Love is absolutely necessary for us if we are to be God’s people. A car may have an efficiently-designed engine that can turn out tremendous horsepower, but if it does not have oil, then the results will be disastrous. Likewise, we can have very talented people, who possess tremendous knowledge, working in well-designed programs in the Lord’s church, but if there is no love, then failure will follow. Consider the Father’s love for us and how it translates to our love for one another.
Discipline – Proverbs 3:12 says, “For whom the LORD loveth he correcteth; even as a father the son in whom he delighteth.” Correction is an essential part of loving a child. There are no doubt cases of fathers who abuse children, just as there have been abuses of churches in their treatment of members. How should we react to this? When a good father hears of child abuse, he commits himself to lovingly disciplining his children, not allowing them to do whatever they wish. “Now no chastening for the present seemeth to be joyous, but grievous: nevertheless afterward it yieldeth the peaceable fruit of righteousness unto them which are exercised thereby” Hebrews 12:11).
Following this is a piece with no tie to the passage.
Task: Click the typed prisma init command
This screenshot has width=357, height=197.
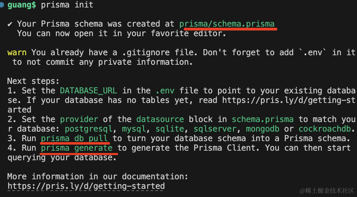Action: click(67, 5)
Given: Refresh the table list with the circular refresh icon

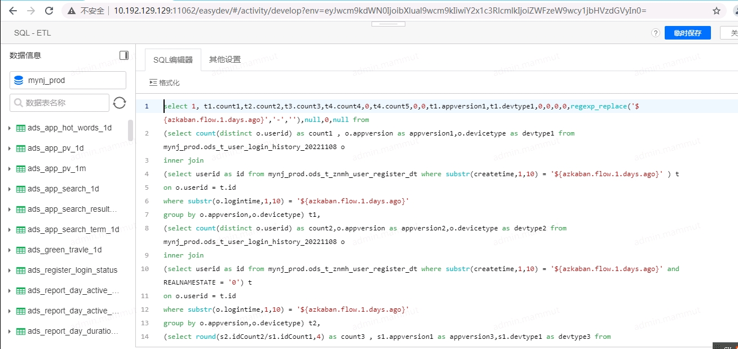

Congregations where members are allowed to live in sin without correction are not loving the souls of individuals with the long-term results of eternity as the emphasis (1 Cor. 5:1-5).
Forgiveness – After a statement on how far God has removed our transgressions, Psalm 103:13 says, “Like as a father pitieth his children, so the LORD pitieth them that fear him.” Our heavenly Father is merciful. He wants to see us be reconciled to Him; He is pictured as the father who runs to meet the son who has come back home, takes the son in his arms and kisses him (Luke 15:20). As brothers and sisters in Christ, we should desire reconciliation with each other (Matt. 18:15-20). We have too many important tasks to accomplish for the Lord to remain at odds with one another.
Encouragement – Paul wrote, “as you know how we exhorted, and comforted, and charged every one of you, as a father does his own children,” (1 Thess. 2:11). Paul was like an encouraging father to his converts (1 Cor. 4:14-15; 2 Cor. 12:14). Our Father in heaven has given us His word to build us up (Acts 20:32). Brothers and sisters in Christ should encourage one another daily to be faithful (Heb. 3:13; 13:22). Knowledge puffs up, but love builds up (1 Cor. 8:1). As we grow in knowledge of the Lord, we should help others grow by building them up in the faith.
Take some time this week to consider God’s word. Thus, you can be filled with the Father’s love for you, and let His love empower you to love in the true, biblical sense — through discipline, forgiveness, and encouragement of your brothers and sisters in Christ.